Nilgans-Abschuss: Jäger zieht Zwischenbilanz

Über den Abschuss der Nilgänse im Frankfurter Brentanobad wurde lange gestritten. Der für das Freibad beauftragte Jäger Axel Seidemann ist vorerst zufrieden.

Nilgans

Foto: Nikiko

Da die Liegewiesen des Brentanobads voll mit Kot waren, der positiv auf Salmonellen getestet wurde, gab die Stadt Frankfurt im vergangenen September die Jagd auf Nilgänse im Brentanobad frei (wir berichteten). Die Maßnahme war offenbar erfolgreich: Wie hessenschau.de nun berichtet, konnte der zuständige Jäger Axel Seidemann die Vögel vorerst vom Freibadgelände vertreiben. Dem Bericht zufolge erlegte Seidemann vom Zeitpunkt der Abschussfreigabe bis Mitte Januar insgesamt sechs Tiere.

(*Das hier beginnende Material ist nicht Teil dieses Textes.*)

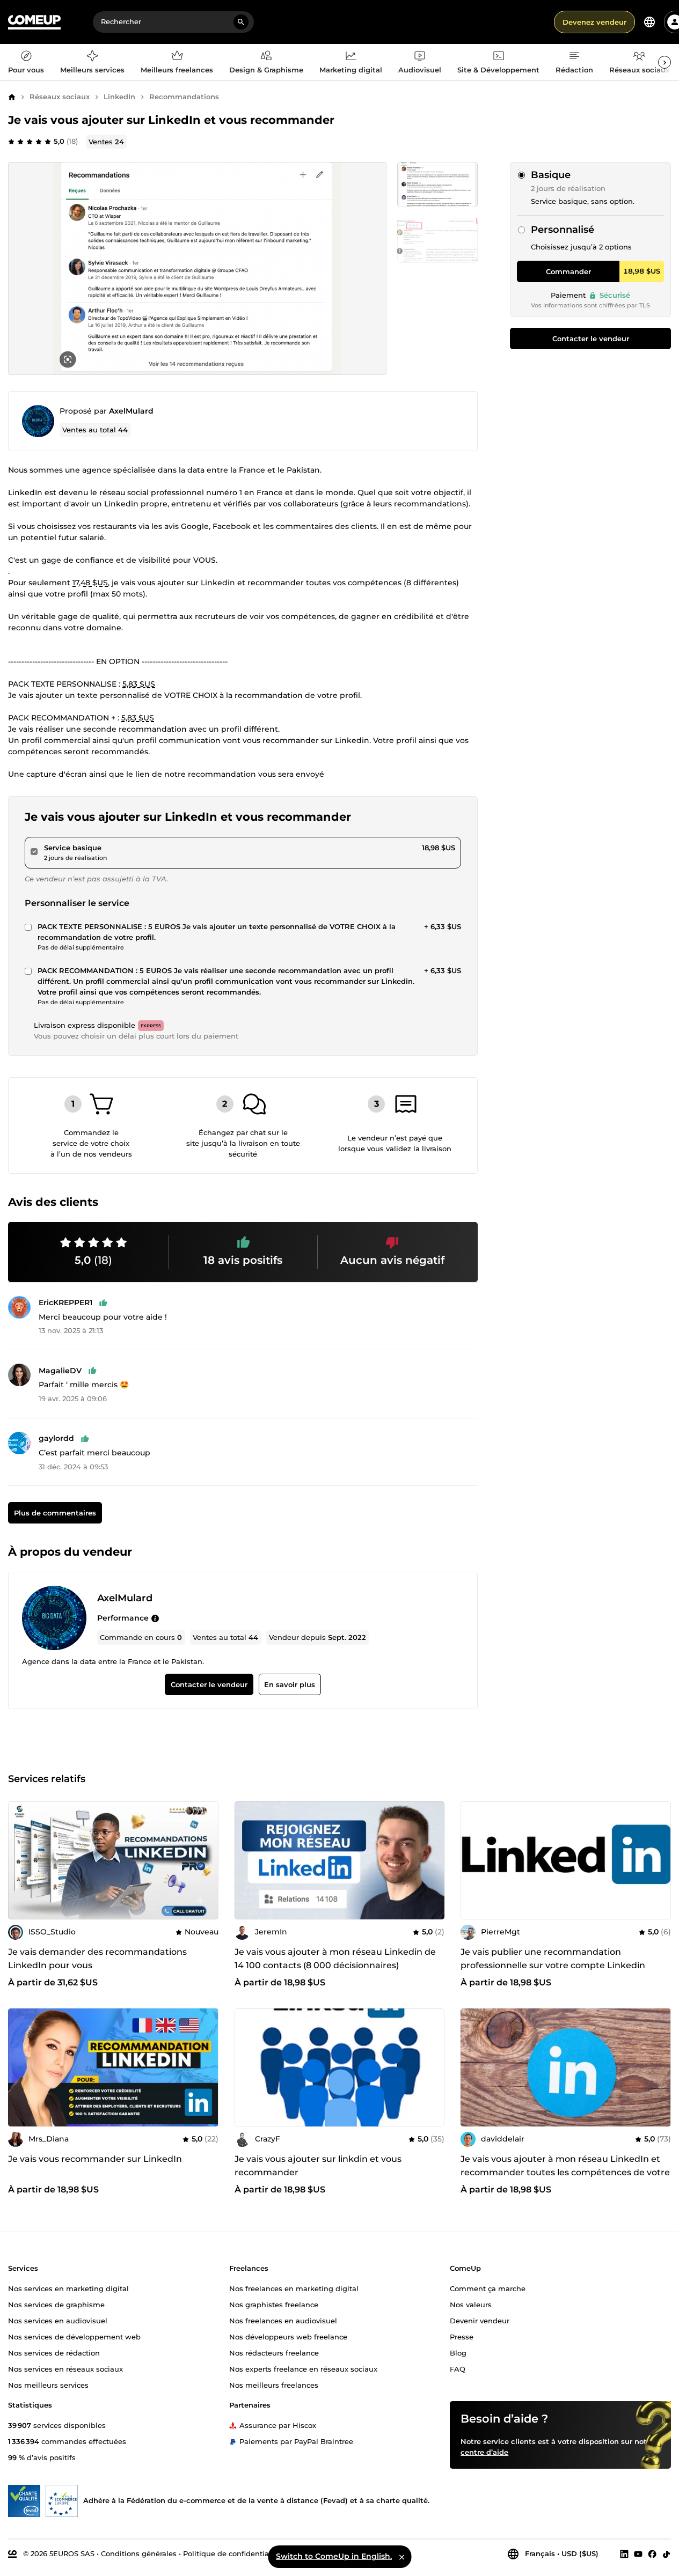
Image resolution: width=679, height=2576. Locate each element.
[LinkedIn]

Zusätzlich habe ein Hund dabei geholfen, die Nilgänse zu vergrämen – so hätten sie gelernt, dass das Gelände für sie nicht sicher ist. Wo die Gänse jetzt leben, kann Seidemann nicht sagen. Eventuell haben sie am Frankfurter Mainufer eine neue Bleibe gefunden. Zuletzt hatte Seidemann auf dem Brentanobad-Gelände nur noch zwei bis drei Gänsepaare gesehen – kein Vergleich zum Sommer, als sich dort regelmäßig um die 100 Tiere einfanden.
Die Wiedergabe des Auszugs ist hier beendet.